Leaving out every picture, retype the lines below from the top through the one that contains "1085x548 pixels.".

(Screenshot grounding data)
-------

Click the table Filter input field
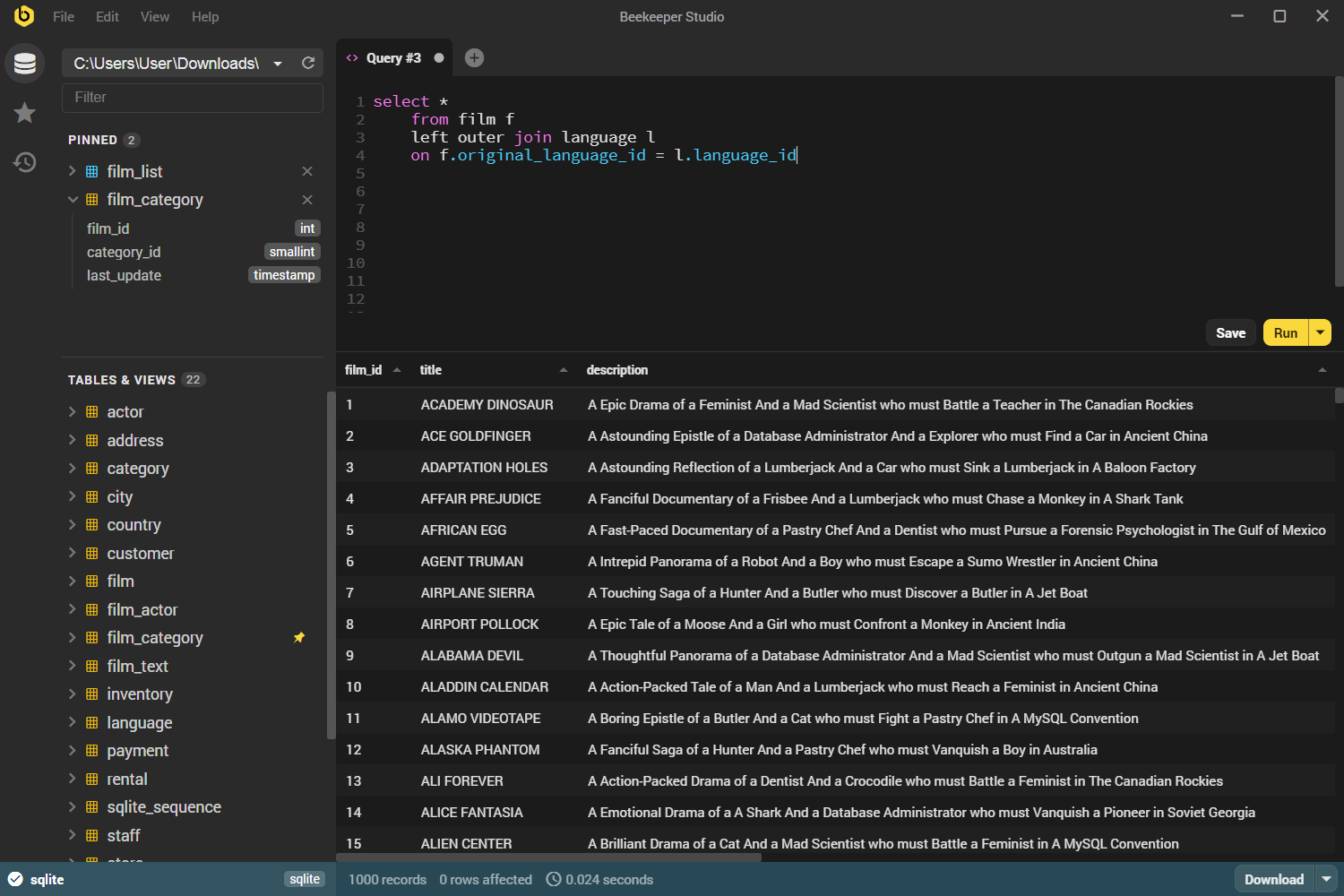This screenshot has height=896, width=1344. pyautogui.click(x=193, y=98)
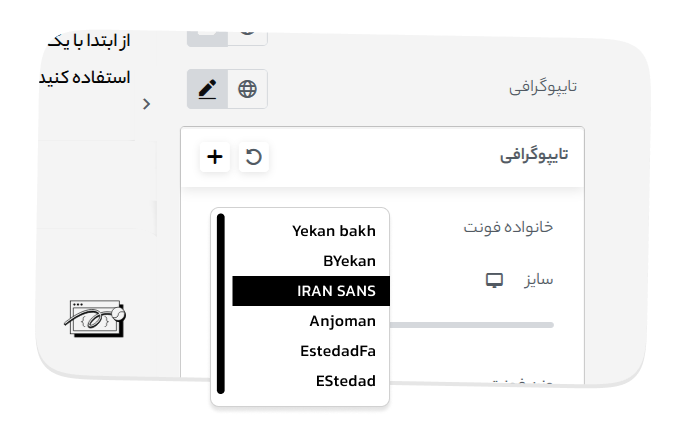
Task: Select Yekan bakh font from list
Action: tap(334, 231)
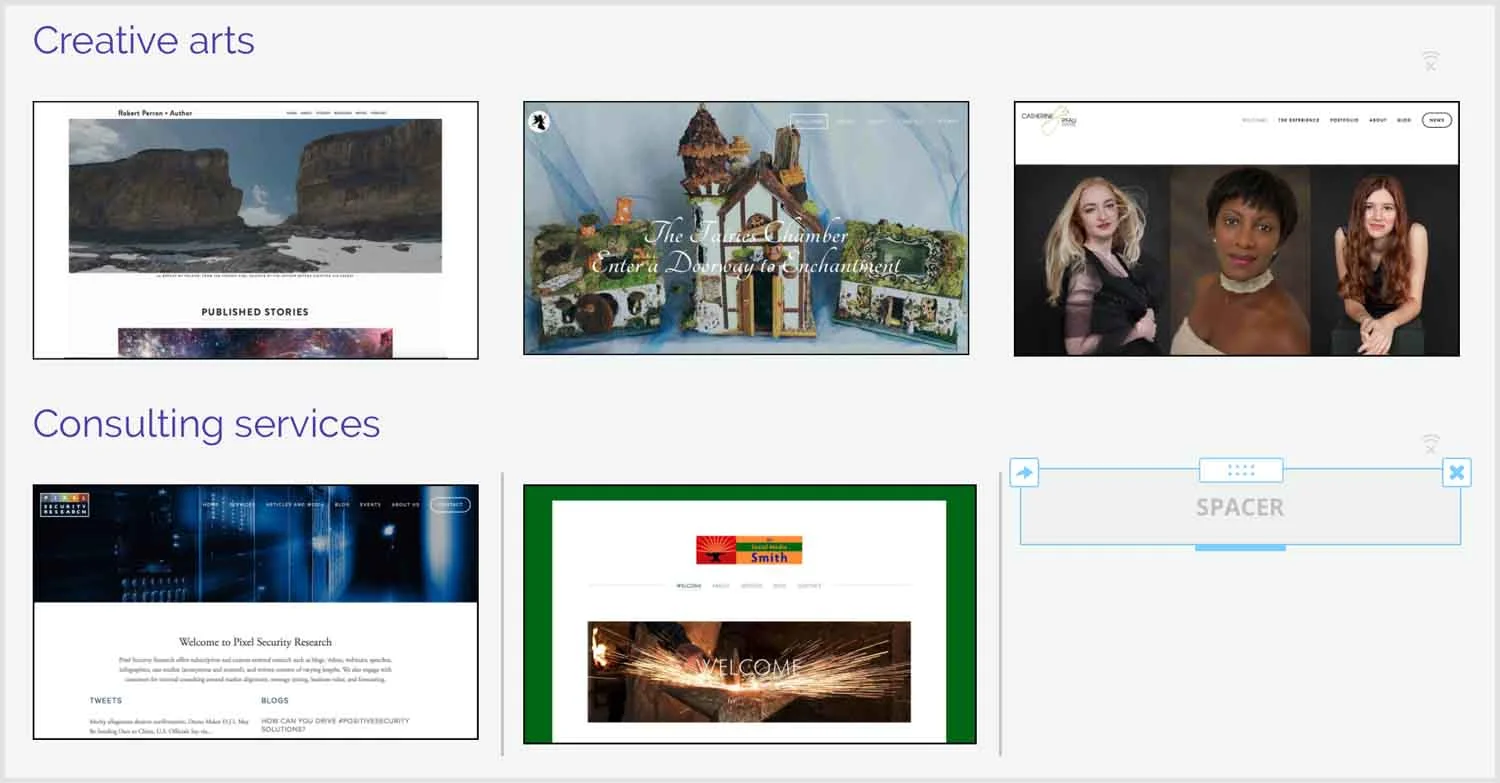This screenshot has width=1500, height=783.
Task: Click the CONTACT button on the Pixel Security header
Action: pyautogui.click(x=450, y=504)
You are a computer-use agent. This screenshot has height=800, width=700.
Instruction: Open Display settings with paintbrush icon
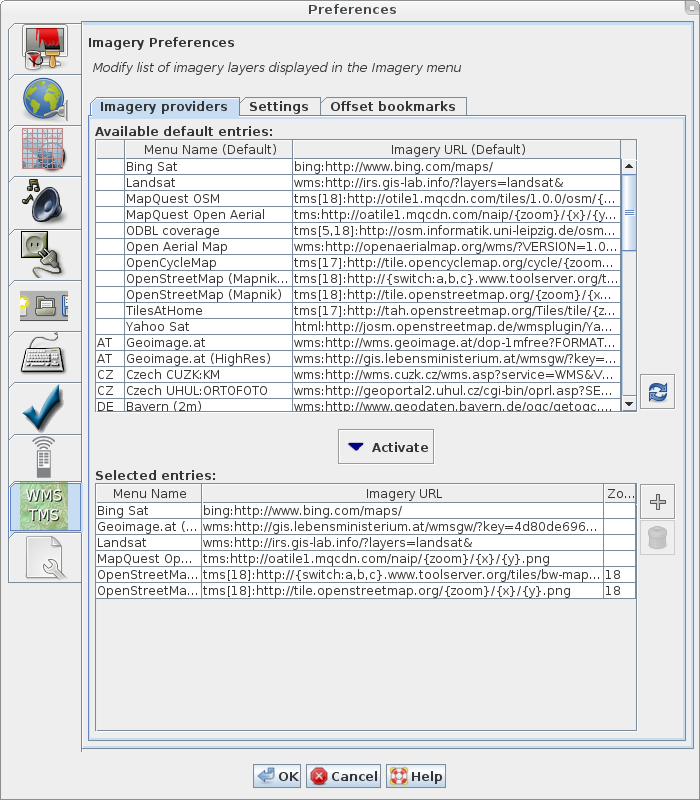pos(44,49)

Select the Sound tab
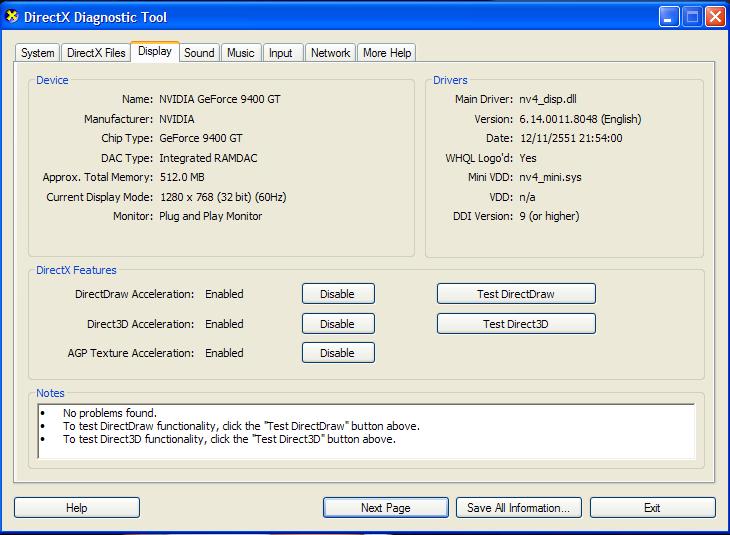pos(199,53)
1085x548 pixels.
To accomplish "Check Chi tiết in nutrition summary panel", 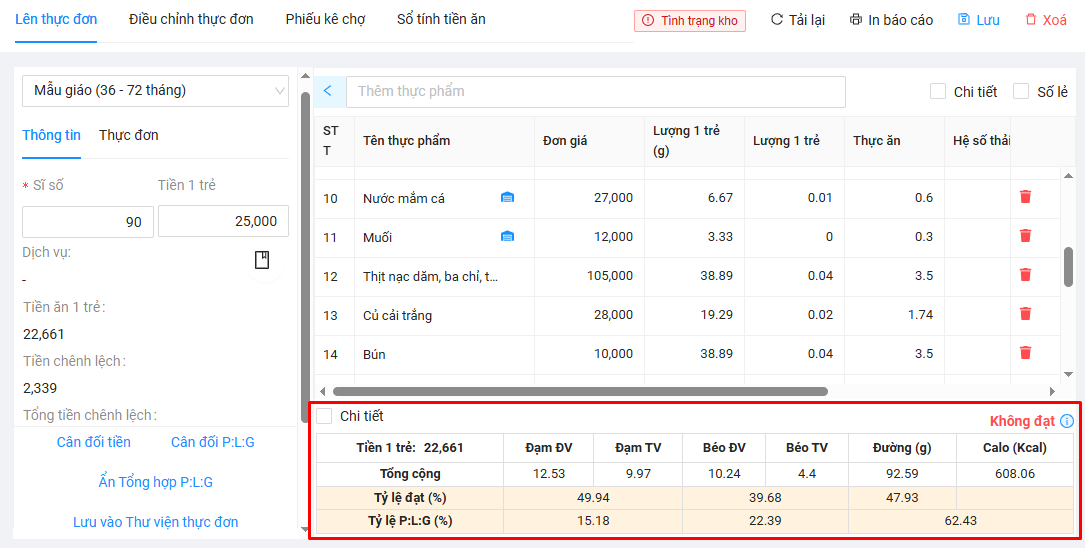I will [x=325, y=416].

-------

## RESPONSE TO THE TASK
Click the table Filter input field
This screenshot has height=896, width=1344. pyautogui.click(x=193, y=98)
Task: Select Yekan bakh font from list
Action: tap(334, 231)
This screenshot has width=1500, height=783.
Task: Click the CONTACT button on the Pixel Security header
Action: pyautogui.click(x=450, y=504)
You are a computer-use agent. This screenshot has height=800, width=700.
Instruction: Open Display settings with paintbrush icon
pos(44,49)

Select the Sound tab
pos(199,53)
1085x548 pixels.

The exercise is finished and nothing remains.